The Phase I/II evidence base

The U.S. trial (NCT04120493) enrolled 43 patients across four cohorts. The initial randomized phase included a low-dose cohort and a high-dose cohort, each randomized against a sham-surgery control arm. Subsequent enrollment added Cohort 3 (an expansion/extension cohort) and Cohort 4 (an open-label high-dose cohort in patients with low striatal volume). The European Phase Ib/2 study (NCT05243017) enrolled an additional 14 patients.

In the 12 high-dose patients who reached 36-month follow-up (of 17 treated in the high-dose cohort), mean change from baseline on the composite Unified Huntington’s Disease Rating Scale (cUHDRS) was −0.38, compared with −1.52 in 940 Enroll-HD matched external controls (P=.003). The company described this as approximately 75% slowing of disease progression relative to the external control group. (Company-reported; Phase I/II data not yet peer-reviewed in full.)

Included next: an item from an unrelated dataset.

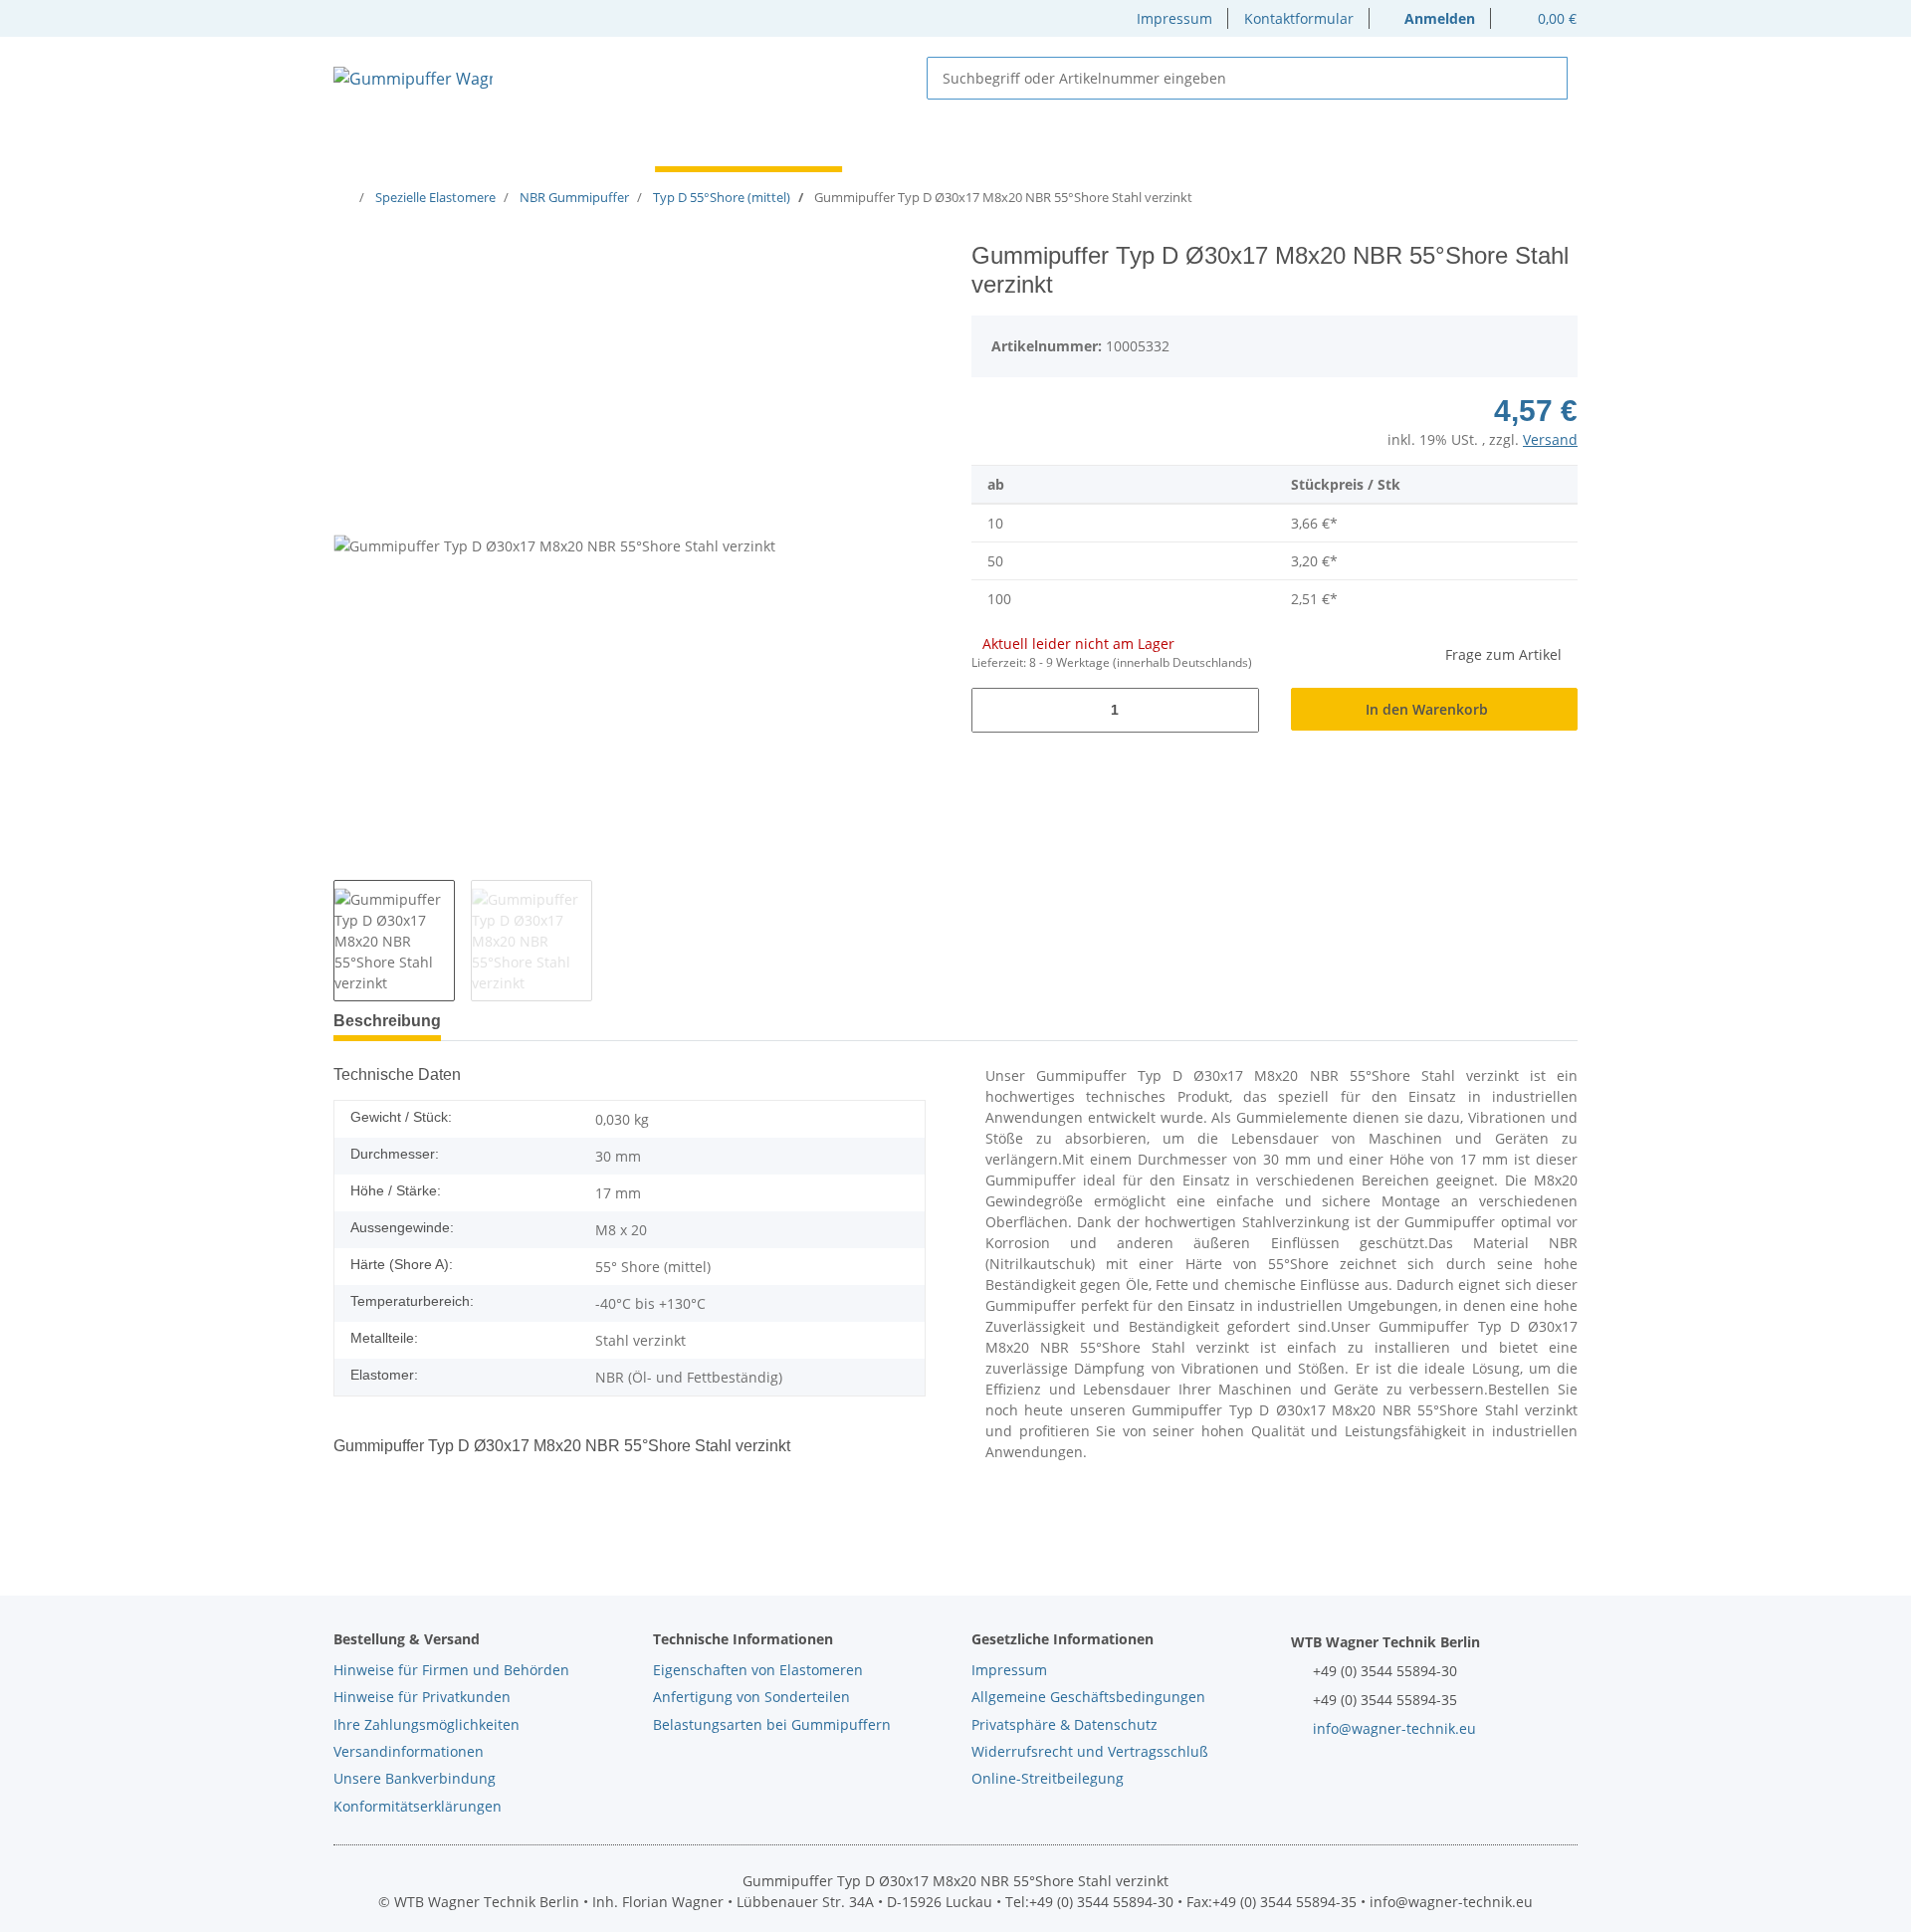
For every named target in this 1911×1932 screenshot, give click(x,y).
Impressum (1174, 18)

CSF neurofilament light chain (NfL) decreased 8.2% from baseline at 36 months in the high-dose group (company-reported). No new drug-related serious adverse events have been reported since December 2022 (company-reported).

What the BLA pathway does not resolve

Accelerated Approval under this pathway would be conditional. The confirmatory trial — now accepted to use a standard-of-care control — must demonstrate clinical benefit on a validated endpoint to convert any accelerated approval to full approval. The BLA submission itself remains ahead, as does FDA’s filing review, a PDUFA action date assignment, and a possible advisory committee. For a disease with no approved disease-modifying therapy, the pathway agreement is meaningful. But the distance between a Type B meeting outcome and an approval is substantial.


All efficacy and safety figures are company-reported from uniQure’s September 2025 and June 2026 press releases and have not been independently peer-reviewed.


Correction (2026-06-19): Two errors corrected by post-publication fact-check. (1) AMT-130 was described as delivering “a microRNA construct that silences mutant huntingtin protein expression”; the therapy (miHTT) lowers total huntingtin — both mutant and wild-type — mRNA expression. It is a total HTT-lowering therapy, not a mutant-selective one. The NCT04120493 trial title explicitly names it “Total Huntingtin Gene (HTT) Lowering Therapy.” (2) The FDA regulatory timeline was imprecisely stated: the March 2, 2026 press release was not a new FDA communication “reaffirming” a November position but the public release of final minutes from a Type A meeting held January 30, 2026. The article has been updated to reflect the correct procedural sequence.